■ Selected passage ■

========

Cost-Effective Testing of MPC Compilers
Sebastian Watzinger, Valentin Wüstholz, Deepak Garg, Maria ChristakisSecure multi-party computation (MPC) enables privacy-preserving computations using secret data, with applications ranging from health care and finance to machine learning and blockchains. MPC compilers translate high-level function descriptions to the low-level representations required for the actual execution, making them critical for both usability and scalability of MPC. However, these compilers may contain logic bugs that cause them to quietly produce wrong outputs, the consequences of which could be catastrophic given the sensitive applications of this technology. Testing MPC compilers in order to find these severe bugs is, therefore, paramount.

========

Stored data

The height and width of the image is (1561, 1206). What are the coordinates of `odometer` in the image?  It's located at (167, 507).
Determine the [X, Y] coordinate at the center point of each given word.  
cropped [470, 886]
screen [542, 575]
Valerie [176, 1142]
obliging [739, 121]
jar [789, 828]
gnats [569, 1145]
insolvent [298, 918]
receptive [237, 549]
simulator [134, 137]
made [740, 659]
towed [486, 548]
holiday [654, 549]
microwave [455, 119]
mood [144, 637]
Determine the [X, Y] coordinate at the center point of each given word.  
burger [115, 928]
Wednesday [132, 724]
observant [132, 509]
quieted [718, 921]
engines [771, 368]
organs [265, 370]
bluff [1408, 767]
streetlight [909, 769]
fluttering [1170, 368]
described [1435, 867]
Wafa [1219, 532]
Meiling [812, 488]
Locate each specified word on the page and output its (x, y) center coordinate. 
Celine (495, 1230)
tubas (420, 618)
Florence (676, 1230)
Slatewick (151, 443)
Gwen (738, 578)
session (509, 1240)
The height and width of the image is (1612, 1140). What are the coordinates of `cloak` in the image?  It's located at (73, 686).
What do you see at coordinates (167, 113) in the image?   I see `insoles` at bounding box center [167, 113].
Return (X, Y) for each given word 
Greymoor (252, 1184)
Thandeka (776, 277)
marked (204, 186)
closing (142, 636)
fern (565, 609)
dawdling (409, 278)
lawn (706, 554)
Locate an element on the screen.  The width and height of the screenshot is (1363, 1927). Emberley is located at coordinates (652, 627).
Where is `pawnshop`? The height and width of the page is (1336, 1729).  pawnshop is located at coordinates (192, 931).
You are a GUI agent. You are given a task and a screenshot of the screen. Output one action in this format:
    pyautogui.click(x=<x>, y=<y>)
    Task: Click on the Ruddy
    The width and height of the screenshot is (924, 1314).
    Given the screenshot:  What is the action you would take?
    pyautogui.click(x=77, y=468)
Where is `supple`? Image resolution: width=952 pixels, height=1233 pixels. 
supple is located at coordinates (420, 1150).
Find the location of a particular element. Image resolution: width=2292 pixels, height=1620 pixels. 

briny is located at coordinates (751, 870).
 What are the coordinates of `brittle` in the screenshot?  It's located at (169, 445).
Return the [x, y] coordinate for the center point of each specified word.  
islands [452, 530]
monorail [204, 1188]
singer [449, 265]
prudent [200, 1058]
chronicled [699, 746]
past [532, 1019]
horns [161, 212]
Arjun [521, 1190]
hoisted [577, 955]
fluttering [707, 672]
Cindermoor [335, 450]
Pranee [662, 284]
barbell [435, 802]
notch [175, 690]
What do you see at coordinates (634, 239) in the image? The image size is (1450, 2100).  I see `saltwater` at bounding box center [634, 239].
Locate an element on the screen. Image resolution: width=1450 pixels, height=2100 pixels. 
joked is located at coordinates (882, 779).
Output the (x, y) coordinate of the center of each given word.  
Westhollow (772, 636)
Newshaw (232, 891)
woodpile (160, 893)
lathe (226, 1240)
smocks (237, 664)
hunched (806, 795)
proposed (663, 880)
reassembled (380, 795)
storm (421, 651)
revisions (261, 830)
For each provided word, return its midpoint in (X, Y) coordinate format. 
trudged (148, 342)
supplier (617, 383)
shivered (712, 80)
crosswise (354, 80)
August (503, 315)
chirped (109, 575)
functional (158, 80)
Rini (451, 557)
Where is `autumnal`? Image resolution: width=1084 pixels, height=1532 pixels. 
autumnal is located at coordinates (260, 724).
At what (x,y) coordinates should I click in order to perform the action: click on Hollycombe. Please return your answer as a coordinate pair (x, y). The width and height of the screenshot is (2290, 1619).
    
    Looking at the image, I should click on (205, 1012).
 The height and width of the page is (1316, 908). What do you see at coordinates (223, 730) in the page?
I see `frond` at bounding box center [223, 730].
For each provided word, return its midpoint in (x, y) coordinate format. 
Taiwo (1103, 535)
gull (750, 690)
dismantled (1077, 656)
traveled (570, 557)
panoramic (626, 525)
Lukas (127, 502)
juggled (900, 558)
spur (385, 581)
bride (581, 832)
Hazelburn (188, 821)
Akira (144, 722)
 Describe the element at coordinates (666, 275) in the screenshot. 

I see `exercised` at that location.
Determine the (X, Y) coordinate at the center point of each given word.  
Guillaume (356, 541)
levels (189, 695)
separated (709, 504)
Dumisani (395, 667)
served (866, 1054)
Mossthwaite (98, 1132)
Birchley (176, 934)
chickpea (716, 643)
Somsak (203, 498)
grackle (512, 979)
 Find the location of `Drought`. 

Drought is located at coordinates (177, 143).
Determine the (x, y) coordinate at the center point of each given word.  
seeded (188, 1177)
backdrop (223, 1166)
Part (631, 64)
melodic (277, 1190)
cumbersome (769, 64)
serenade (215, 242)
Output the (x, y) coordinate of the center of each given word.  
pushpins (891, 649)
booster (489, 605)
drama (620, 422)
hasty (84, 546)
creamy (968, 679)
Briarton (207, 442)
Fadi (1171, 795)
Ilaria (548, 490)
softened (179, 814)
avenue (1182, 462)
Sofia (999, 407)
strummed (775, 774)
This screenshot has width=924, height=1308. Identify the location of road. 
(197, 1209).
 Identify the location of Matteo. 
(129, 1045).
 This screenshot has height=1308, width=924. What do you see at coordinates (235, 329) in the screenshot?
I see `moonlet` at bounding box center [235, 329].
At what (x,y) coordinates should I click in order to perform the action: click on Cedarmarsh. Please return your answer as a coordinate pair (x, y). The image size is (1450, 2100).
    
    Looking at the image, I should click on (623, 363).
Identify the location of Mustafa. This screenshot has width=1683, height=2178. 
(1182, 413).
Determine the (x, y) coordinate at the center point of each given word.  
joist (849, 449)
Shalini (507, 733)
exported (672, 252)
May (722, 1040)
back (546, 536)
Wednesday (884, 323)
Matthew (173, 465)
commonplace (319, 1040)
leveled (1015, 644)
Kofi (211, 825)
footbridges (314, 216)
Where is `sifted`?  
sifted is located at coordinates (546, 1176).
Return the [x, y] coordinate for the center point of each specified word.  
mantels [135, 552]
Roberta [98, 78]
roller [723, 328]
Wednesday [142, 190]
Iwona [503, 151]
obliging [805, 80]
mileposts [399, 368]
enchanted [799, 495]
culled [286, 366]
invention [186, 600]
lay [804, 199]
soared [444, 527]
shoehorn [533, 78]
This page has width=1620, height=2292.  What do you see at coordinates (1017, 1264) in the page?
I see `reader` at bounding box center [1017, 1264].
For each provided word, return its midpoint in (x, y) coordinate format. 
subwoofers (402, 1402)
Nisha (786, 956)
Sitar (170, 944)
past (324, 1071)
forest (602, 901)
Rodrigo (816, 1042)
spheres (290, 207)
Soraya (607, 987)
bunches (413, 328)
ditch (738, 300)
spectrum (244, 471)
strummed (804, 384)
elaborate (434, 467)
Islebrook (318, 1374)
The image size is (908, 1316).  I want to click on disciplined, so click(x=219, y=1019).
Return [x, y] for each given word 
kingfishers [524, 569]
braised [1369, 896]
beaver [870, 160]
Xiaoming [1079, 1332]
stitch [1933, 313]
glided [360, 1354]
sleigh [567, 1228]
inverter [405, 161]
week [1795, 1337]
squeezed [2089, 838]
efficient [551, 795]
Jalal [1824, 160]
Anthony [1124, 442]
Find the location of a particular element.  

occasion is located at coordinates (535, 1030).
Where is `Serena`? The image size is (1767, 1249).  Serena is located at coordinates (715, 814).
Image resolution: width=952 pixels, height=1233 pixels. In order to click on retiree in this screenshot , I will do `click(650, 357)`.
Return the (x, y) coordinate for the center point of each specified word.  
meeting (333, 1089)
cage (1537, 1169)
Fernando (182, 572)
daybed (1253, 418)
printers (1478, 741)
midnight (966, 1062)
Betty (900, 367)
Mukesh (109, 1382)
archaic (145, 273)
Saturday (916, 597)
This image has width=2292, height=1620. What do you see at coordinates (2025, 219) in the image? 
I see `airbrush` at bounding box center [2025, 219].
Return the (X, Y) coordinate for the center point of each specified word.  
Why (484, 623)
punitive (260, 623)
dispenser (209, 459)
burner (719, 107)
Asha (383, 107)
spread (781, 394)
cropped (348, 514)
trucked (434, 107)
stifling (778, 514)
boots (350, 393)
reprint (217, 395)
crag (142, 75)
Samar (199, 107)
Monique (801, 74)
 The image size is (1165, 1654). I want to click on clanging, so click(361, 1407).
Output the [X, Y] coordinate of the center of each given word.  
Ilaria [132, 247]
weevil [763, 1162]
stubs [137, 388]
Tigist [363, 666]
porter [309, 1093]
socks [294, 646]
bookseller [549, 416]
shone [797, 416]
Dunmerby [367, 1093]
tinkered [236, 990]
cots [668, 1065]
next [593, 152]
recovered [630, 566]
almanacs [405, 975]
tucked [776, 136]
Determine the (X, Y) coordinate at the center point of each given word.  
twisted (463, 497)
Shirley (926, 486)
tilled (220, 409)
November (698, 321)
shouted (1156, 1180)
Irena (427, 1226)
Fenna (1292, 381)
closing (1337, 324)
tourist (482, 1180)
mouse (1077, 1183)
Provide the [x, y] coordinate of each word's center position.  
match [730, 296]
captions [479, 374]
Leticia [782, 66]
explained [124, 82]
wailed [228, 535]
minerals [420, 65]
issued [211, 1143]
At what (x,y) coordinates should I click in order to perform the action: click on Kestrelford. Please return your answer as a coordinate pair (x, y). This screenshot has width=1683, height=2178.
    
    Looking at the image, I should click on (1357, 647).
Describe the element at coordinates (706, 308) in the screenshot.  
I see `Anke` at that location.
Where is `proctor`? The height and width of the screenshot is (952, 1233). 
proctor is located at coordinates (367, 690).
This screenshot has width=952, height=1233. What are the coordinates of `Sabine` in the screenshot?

========

■ Task prompt ■
Could you continue the abstract on testing MPC compilers from where it stops, after the sentence about testing them being paramount?

■ Response to this task ■
With only a single testing tool currently available (which is not publicly available in its entirety and has several serious limitations), this issue is far from resolved. In this paper, we present BabelFuzz, a cost-effective framework for testing MPC compilers. By introducing an expressive intermediate representation (IR) for its seed-program generation, BabelFuzz is able to support multiple compilers that use different input languages, while keeping the development effort of adding new targets low. Even better, this approach allows us to translate our IR to mainstream languages, which provides a powerful differential-testing oracle for highly efficient bug detection.
BabelFuzz not only found 27 new logic bugs across four MPC compilers, but it is also able to rediscover every fixed bug the previous state of the art in testing MPC compilers found.